» **What needs to be done**
Everything from the line containing "Given: Increase the" through the final line of the listing below should be given again, word for word, and nothing else.

---------- Provided data ----------

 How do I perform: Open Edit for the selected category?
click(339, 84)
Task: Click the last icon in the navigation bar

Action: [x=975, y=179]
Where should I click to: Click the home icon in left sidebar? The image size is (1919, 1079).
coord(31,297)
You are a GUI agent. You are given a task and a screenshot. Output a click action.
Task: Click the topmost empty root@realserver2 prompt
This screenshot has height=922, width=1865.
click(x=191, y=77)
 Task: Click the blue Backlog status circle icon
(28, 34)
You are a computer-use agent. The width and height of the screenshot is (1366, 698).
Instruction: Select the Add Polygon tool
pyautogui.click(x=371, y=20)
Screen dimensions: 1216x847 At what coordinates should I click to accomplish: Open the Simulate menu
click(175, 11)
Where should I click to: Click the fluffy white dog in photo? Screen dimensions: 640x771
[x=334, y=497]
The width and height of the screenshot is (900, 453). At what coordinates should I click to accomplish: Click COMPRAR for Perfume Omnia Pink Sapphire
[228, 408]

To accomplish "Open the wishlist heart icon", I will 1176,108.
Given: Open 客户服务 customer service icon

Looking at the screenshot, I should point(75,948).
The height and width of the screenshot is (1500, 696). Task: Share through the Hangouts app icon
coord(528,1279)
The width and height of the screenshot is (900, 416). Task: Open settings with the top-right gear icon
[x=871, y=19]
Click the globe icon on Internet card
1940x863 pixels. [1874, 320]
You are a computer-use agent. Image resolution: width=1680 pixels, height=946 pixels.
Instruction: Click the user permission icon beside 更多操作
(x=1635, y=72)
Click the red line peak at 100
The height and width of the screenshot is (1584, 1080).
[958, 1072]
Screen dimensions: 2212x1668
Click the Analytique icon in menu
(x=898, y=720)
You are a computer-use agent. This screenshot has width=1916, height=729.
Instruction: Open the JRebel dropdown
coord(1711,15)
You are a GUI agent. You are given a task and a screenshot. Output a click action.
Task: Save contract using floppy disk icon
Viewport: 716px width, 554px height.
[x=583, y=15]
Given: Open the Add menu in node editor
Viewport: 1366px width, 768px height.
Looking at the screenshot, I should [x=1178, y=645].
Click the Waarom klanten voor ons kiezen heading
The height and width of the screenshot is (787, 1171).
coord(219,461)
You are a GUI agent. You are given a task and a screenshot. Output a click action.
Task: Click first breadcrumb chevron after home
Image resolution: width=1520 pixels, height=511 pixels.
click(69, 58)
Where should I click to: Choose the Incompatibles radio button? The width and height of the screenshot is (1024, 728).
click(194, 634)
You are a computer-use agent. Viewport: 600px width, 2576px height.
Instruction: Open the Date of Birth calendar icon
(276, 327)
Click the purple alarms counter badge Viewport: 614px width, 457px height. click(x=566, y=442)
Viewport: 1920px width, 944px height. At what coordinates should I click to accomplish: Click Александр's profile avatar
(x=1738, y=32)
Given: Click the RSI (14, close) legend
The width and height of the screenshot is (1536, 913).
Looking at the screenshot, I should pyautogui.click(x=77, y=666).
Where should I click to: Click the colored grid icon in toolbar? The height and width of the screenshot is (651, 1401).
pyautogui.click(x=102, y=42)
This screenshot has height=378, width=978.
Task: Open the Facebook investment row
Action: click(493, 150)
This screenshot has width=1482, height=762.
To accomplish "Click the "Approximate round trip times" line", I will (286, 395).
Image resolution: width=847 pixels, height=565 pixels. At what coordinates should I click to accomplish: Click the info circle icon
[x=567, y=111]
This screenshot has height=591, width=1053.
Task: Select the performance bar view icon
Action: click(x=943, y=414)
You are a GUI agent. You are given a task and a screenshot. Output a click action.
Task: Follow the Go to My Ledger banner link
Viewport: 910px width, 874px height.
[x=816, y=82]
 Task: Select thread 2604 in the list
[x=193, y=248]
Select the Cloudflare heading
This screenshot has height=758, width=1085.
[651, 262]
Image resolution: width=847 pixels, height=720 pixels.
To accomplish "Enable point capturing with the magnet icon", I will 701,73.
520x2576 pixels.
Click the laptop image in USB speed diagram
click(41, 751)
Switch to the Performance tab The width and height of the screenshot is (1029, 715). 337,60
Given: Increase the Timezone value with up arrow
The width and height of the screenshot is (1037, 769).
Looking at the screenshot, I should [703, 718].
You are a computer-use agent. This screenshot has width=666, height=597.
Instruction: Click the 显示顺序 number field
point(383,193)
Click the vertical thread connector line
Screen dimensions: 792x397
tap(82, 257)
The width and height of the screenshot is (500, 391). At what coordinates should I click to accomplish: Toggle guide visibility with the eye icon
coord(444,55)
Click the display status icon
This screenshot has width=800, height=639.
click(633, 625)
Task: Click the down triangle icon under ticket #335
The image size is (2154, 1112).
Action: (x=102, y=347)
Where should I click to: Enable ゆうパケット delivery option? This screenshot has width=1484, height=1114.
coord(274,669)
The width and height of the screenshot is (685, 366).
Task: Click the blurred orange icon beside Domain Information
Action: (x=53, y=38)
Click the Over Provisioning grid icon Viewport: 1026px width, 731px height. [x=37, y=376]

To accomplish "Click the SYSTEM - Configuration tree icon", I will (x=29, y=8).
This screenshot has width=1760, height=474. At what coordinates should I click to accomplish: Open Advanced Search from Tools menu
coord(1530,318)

----------

» **Problem solution**
Given: Increase the Timezone value with up arrow
The width and height of the screenshot is (1037, 769).
Looking at the screenshot, I should [703, 718].
You are a computer-use agent. This screenshot has width=666, height=597.
Instruction: Click the 显示顺序 number field
point(383,193)
Click the vertical thread connector line
Screen dimensions: 792x397
tap(82, 257)
The width and height of the screenshot is (500, 391). At what coordinates should I click to accomplish: Toggle guide visibility with the eye icon
coord(444,55)
Click the display status icon
This screenshot has width=800, height=639.
click(633, 625)
Task: Click the down triangle icon under ticket #335
The image size is (2154, 1112).
Action: (x=102, y=347)
Where should I click to: Enable ゆうパケット delivery option? This screenshot has width=1484, height=1114.
coord(274,669)
The width and height of the screenshot is (685, 366).
Task: Click the blurred orange icon beside Domain Information
Action: (x=53, y=38)
Click the Over Provisioning grid icon Viewport: 1026px width, 731px height. [x=37, y=376]

To accomplish "Click the SYSTEM - Configuration tree icon", I will (x=29, y=8).
This screenshot has width=1760, height=474. At what coordinates should I click to accomplish: Open Advanced Search from Tools menu
coord(1530,318)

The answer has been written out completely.